DIRECTIONS FOR THIS TASK:
Each line in the records below, from the one that contains "Marketing (634, 686)" to the one that contains "Business (516, 82)", should be reproduced exactly, the first and last included.

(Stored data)
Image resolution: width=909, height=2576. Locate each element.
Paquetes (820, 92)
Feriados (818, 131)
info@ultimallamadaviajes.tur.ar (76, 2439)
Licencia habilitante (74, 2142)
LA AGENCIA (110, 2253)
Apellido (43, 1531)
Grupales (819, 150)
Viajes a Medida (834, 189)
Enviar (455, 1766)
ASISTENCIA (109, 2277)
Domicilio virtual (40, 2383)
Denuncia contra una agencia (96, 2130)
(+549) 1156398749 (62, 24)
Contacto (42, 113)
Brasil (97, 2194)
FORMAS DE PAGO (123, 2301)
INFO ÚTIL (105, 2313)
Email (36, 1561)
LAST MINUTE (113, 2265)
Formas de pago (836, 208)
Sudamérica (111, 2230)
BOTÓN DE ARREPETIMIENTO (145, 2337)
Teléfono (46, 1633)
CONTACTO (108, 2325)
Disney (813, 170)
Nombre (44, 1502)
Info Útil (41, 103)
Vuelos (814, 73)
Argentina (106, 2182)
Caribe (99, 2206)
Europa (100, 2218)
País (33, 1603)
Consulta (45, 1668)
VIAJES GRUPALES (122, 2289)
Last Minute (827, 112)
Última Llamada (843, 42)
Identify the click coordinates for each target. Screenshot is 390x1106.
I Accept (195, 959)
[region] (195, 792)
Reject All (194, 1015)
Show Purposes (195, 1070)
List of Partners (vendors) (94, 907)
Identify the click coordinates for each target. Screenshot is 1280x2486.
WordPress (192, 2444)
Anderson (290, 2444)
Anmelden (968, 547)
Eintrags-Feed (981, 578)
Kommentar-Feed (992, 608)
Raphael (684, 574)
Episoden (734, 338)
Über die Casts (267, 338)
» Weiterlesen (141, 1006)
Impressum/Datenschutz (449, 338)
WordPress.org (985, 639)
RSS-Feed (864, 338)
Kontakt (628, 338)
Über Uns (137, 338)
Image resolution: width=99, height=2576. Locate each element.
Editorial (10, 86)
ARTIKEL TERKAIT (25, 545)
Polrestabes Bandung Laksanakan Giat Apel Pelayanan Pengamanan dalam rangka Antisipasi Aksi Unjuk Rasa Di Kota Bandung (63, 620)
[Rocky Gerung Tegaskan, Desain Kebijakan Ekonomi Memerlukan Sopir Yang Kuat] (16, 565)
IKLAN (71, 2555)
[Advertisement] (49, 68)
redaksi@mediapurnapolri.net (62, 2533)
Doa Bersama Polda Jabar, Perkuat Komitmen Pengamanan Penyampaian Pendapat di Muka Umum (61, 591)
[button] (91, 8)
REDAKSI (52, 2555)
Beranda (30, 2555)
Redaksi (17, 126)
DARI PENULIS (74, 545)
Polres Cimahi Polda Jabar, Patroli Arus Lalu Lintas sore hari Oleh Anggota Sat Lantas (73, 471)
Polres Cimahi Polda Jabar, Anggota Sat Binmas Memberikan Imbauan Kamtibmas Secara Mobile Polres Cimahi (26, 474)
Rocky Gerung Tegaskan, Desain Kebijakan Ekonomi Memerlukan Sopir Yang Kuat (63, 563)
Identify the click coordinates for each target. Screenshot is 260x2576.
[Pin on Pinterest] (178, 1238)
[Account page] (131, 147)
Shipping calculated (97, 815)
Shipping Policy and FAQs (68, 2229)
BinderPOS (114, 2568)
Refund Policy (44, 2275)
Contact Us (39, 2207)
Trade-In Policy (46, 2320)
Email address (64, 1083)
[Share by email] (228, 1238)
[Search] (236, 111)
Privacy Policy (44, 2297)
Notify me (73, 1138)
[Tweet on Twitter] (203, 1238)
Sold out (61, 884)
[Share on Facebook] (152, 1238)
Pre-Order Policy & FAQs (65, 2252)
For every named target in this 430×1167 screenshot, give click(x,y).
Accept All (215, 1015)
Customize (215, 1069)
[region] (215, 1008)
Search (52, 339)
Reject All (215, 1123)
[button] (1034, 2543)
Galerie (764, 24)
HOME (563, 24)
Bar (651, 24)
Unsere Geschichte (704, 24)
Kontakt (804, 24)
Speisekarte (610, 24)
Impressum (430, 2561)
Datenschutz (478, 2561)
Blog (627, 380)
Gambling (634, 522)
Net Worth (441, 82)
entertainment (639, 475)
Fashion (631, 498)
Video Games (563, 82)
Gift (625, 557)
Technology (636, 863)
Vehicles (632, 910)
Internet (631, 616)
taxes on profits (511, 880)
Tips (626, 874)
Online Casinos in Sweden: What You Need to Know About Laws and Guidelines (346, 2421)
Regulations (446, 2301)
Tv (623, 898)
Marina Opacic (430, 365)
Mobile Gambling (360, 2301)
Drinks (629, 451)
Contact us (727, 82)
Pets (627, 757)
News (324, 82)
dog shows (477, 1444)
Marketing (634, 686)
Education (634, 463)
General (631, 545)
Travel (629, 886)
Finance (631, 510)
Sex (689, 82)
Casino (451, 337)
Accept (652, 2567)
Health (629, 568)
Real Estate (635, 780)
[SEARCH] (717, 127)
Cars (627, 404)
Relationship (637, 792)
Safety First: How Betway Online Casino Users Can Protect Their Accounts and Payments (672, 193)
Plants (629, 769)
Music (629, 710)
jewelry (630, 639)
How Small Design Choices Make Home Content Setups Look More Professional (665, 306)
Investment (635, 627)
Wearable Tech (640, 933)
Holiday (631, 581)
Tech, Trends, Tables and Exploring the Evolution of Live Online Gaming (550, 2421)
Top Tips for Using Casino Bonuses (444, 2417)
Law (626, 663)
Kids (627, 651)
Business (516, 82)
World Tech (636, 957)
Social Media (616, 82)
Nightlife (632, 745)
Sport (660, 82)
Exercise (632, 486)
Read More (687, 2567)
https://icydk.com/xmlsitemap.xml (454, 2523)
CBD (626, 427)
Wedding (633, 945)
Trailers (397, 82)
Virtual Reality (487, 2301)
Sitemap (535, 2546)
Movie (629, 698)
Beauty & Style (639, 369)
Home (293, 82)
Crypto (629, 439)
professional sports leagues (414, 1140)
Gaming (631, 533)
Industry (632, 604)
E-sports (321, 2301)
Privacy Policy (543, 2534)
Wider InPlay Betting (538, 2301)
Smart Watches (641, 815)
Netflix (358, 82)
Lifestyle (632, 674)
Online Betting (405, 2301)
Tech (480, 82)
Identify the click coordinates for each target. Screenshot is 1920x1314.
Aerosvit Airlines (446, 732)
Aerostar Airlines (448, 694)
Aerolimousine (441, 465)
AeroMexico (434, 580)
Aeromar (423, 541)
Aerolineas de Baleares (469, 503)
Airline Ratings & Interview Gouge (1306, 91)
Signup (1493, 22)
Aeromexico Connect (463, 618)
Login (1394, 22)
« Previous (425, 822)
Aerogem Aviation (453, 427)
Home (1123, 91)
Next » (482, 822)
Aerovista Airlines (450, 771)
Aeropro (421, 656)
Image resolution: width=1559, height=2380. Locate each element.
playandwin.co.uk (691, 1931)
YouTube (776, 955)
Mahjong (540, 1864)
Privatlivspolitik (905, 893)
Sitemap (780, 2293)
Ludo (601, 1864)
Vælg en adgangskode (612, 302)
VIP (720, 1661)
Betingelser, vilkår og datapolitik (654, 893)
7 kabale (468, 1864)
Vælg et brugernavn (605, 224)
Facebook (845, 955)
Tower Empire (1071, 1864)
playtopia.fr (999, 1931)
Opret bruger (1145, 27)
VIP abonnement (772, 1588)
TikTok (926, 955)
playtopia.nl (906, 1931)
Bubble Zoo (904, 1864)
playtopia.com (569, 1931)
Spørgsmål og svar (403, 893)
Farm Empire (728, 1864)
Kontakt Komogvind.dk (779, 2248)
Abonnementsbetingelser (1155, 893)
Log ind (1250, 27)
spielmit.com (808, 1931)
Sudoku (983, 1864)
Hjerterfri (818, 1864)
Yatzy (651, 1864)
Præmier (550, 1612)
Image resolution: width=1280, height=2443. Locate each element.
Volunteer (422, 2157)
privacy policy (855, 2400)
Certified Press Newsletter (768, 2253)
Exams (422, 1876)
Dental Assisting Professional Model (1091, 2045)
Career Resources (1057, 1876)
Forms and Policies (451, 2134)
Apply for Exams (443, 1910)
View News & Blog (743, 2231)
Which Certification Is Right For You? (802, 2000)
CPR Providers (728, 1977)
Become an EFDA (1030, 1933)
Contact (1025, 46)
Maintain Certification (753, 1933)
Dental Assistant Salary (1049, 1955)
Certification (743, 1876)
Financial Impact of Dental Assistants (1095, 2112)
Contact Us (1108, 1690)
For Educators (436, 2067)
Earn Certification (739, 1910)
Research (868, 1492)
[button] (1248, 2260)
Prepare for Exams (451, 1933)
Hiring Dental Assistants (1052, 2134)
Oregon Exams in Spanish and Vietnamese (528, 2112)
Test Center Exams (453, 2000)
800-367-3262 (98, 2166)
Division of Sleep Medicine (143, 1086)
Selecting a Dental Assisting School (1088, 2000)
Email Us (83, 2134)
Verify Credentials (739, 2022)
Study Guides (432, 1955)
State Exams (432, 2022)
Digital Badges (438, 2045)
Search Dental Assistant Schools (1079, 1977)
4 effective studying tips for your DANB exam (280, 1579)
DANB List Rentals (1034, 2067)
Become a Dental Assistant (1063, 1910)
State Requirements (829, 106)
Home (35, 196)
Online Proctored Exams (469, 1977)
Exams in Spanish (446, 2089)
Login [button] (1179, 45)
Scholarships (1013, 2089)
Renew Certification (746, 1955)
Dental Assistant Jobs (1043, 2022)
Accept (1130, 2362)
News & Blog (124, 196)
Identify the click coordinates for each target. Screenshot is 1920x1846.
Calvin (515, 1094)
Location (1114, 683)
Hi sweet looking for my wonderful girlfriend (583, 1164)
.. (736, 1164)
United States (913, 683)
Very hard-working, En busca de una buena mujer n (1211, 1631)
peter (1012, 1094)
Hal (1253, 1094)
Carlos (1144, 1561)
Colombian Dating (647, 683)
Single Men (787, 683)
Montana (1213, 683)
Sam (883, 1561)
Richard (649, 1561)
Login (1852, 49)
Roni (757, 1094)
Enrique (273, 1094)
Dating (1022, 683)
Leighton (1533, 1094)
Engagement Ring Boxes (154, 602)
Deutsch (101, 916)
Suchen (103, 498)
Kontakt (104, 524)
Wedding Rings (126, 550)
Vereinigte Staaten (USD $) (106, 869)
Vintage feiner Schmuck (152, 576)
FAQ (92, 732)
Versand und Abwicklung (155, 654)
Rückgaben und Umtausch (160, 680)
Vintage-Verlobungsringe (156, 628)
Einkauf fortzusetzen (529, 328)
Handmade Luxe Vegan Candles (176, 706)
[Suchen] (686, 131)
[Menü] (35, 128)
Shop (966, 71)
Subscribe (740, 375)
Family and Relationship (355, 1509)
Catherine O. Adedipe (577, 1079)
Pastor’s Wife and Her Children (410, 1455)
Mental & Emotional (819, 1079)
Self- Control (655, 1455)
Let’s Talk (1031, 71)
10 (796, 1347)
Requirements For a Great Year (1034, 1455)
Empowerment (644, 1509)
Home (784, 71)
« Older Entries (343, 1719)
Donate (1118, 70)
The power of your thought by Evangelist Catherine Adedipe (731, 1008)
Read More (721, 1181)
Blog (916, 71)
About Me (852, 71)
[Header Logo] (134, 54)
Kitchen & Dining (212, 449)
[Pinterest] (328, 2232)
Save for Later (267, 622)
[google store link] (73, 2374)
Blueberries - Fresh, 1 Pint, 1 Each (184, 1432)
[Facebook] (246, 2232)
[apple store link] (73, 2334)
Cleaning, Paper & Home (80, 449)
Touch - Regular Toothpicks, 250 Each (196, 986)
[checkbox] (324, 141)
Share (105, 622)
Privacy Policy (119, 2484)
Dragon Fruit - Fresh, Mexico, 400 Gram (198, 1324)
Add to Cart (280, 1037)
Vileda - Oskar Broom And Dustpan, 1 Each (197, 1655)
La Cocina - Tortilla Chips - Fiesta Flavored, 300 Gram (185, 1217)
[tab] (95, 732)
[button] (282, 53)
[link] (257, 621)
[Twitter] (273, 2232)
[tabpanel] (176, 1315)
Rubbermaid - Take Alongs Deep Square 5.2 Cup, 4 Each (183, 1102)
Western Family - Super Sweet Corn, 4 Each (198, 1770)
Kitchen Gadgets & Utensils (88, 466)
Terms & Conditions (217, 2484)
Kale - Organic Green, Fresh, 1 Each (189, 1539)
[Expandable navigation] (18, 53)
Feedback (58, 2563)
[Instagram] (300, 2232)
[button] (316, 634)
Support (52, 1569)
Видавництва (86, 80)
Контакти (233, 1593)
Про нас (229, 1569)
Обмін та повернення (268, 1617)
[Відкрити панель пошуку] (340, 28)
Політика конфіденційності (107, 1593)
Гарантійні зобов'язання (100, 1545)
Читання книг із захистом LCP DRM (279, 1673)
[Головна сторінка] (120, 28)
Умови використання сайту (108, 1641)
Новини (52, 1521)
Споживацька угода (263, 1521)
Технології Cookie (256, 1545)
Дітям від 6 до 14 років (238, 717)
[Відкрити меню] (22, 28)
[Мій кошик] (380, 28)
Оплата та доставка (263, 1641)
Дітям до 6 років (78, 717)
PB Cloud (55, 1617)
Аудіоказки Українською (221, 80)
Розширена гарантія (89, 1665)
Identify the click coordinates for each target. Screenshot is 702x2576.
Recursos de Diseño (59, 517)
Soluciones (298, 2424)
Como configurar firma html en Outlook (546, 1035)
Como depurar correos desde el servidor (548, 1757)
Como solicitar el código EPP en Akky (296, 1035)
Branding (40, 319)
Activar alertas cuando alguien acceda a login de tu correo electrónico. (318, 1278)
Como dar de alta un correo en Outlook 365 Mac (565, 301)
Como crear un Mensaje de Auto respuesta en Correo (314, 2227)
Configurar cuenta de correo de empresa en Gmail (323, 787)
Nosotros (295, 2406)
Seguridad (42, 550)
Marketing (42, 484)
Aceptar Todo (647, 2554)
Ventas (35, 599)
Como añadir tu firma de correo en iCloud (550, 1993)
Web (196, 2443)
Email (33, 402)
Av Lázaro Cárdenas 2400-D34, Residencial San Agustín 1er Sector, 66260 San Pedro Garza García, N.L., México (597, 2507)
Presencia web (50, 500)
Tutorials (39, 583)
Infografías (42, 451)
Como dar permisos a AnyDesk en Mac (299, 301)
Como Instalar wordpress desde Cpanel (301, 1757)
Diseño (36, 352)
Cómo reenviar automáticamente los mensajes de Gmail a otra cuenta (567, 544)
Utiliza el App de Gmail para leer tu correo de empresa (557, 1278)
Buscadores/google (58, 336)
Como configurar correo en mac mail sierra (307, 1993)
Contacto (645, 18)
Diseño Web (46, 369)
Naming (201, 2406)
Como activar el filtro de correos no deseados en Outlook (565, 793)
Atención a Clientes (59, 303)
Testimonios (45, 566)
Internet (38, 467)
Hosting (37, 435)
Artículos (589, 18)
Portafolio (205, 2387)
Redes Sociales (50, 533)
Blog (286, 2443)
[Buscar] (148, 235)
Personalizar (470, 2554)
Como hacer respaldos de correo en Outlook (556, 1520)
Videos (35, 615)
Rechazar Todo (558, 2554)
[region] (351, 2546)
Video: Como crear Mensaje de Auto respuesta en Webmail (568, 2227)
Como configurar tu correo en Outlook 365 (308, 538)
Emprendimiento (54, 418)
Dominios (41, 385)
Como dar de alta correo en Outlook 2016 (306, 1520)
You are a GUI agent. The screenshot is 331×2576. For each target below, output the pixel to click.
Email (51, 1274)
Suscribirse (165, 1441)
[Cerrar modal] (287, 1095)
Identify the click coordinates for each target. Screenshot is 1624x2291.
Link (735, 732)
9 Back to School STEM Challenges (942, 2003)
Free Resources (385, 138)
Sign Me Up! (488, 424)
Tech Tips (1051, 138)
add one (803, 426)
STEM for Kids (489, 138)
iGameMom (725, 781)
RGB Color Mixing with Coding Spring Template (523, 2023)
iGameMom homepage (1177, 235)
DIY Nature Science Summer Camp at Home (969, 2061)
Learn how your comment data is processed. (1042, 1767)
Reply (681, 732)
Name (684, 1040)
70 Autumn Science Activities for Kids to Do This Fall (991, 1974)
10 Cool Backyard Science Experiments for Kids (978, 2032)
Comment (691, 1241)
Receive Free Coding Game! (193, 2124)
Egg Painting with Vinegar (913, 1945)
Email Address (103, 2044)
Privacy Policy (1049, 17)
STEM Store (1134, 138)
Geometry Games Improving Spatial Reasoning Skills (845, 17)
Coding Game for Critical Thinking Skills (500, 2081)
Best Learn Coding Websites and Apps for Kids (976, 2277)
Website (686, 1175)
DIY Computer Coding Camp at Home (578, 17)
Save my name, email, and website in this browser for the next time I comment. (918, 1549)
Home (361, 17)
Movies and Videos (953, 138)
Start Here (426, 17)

EXERCISE SOLUTION:
Marketing (634, 686)
Education (634, 463)
General (631, 545)
Travel (629, 886)
Finance (631, 510)
Sex (689, 82)
Casino (451, 337)
Accept (652, 2567)
Health (629, 568)
Real Estate (635, 780)
[SEARCH] (717, 127)
Cars (627, 404)
Relationship (637, 792)
Safety First: How Betway Online Casino Users Can Protect Their Accounts and Payments (672, 193)
Plants (629, 769)
Music (629, 710)
jewelry (630, 639)
How Small Design Choices Make Home Content Setups Look More Professional (665, 306)
Investment (635, 627)
Wearable Tech (640, 933)
Holiday (631, 581)
Tech, Trends, Tables and Exploring the Evolution of Live Online Gaming (550, 2421)
Top Tips for Using Casino Bonuses (444, 2417)
Law (626, 663)
Kids (627, 651)
Business (516, 82)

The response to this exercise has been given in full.